Sword Art Online Progressive Bölüm 3 Cilt 7 - Kızıl Ateşin Rapsodisi (1. Kısım)
O noktadan itibaren, üç mil uzunluğundaki Verdian Ovaları'nı geçene kadar neredeyse hiç canavara rastlamadık.
Son tepeye çıktığımız anda, Asuna "Ohhh!" diye bağırdı ve birkaç adım ileri koştu.
Gözlerimizin önünde, Aincrad'da şimdiye kadar gördüğümüz en zarif ve güzel şehirlerden biri, hatta belki de en güzeli vardı. Sanki bir fantezi dünyasından çıkmış gibiydi - tabii ki fantezi dünyasındaydı, ama yine de.
Şehir sol tarafa doğru hafifçe eğimliydi ve saf beyaz sıvalı evler alçalan katlara dizilmişti. Daha büyük evlerin çatıları masmavi boyanmıştı ve gün batımının altın ışığında şenlik ateşi gibi parlıyordu. Muhteşem bir güzellikti. Beta sürümünde ana kasaba gibi gri taştan yapılmıştı, bu yüzden resmi sürüm için tüm yer yenilenmişti. Evlerin en alt sırasının ötesinde, zümrüt yeşili suları olan beyaz kumlu bir plaj vardı.
Ona göstermek istediğim şey buydu ve işe yaradı. Asuna hayranlıkla hareketsizce durdu, sonra nefes verip mırıldandı: "Çok güzel... Tıpkı Santorini gibi..."
"Santorini...? Orası gerçek bir yer mi?"
Bana baktı, anlık rüyasından kabaca uyanmıştı. "Evet, gerçek bir yer. Ege Denizi'nde bir Yunan adası. Orada buraya tıpatıp benzeyen Oia adında bir kasaba var."
"Uh-huh..." Ona gerçekten oraya gitmiş olup olmadığını sormak istedim ama vazgeçtim. Bunun yerine, 'O zaman belki orayı örnek almışlardır. Oia kumarhaneleriyle ünlü mü?' diye sordum.
"Hmm... Yunanistan'da kumarhane tatil köyleri olduğunu duydum ama Santorini'de olduğunu sanmıyorum."
Yine, ona bunu nereden bildiğini sormamaya karar verdim. Bunun yerine, dostça omuz silktim. "İlginç. Şey... Şuraya bak, kasabanın uzak tarafında."
Katmanlı kasabanın diğer ucunda, özellikle büyük bir binayı işaret ediyordum. Kobalt mavisi çatılı sekizgen binanın her iki yanında konik çatılı kuleler vardı. Bir saraya benziyordu. Orası, beta testinde pek çok oyuncuya sevinç ve umutsuzluk yaşatan Volupta Grand Casino'ydu.

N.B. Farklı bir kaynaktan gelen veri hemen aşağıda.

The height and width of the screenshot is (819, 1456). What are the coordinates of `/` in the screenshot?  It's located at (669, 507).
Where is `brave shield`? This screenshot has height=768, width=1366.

"...Orası mı?" diye sordu Asuna.
"Evet." Başımı salladım. "Dinle beni Asuna, o kumarhane irademizi her şekilde sınayacak. Fazla heyecanlanma ama çekingen de olma. Sakin ol ama cesur davran..."

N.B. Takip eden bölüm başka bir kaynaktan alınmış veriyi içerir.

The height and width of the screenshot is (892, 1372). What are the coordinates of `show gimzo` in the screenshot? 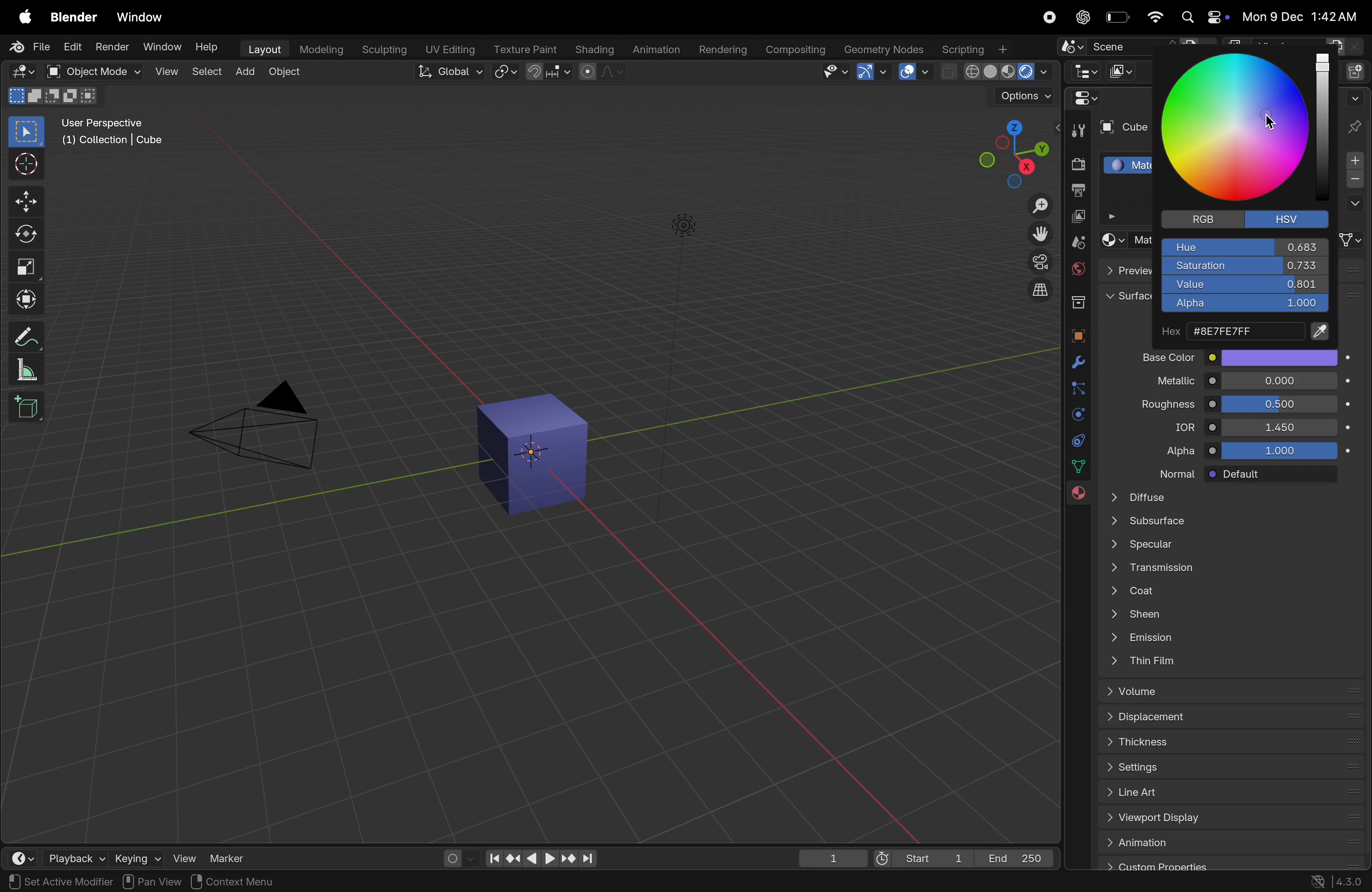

"Evet, evet. Anladım," dedi ve konuşmamı engellemek için elini ağzıma kapattı. "Hadi gidip üç yüz jeton kazanalım, sahilde biraz vakit geçirelim, sonra da Kizmel'i görmeye gidelim."
"………Evet, efendim."
Elini yüzümden çekti ve tepeyi inmeye başladı.
Volupta, katın ana kasabası Lectio kadar bir alanı kaplıyordu, ama en az üç kat daha kalabalıktı.
Beyaz sıvalı kapılardan geçer geçmez, ana caddenin iki yanındaki arabalardan, restoranlardan ve barlardan gelen canlı sesler ve cezbedici kokular karşıladı bizi. Lectio'da o lezzetli tavuklu pilav ve kaphrao'yu daha yeni yediğimizi kendime hatırlattım, ama üzerinden altı saat geçmişti bile. Planlanmamış av seansı bizi biraz yormuştu ve akşam yaklaşıyordu, bu yüzden erken bir akşam yemeği için iyi bir fırsat olduğunu düşündüm.
"Hey, Asuna..."
"Hey, Kirito," diye cevapladı. Avucumu kaldırarak ona önce gitmesini işaret ettim. Gözlerini kırpıştırdı ve 'Kumarhane geç saatlere kadar açıktır. Önce yemek yiyelim mi?' dedi.
"Geç saatlere kadar açık mı? 24 saat açık."
"Oh..."
"Ama yemek konusunda sana katılıyorum. Ne yiyelim?"
"Buralarda ne var?" diye sordu, o gün ikinci kez.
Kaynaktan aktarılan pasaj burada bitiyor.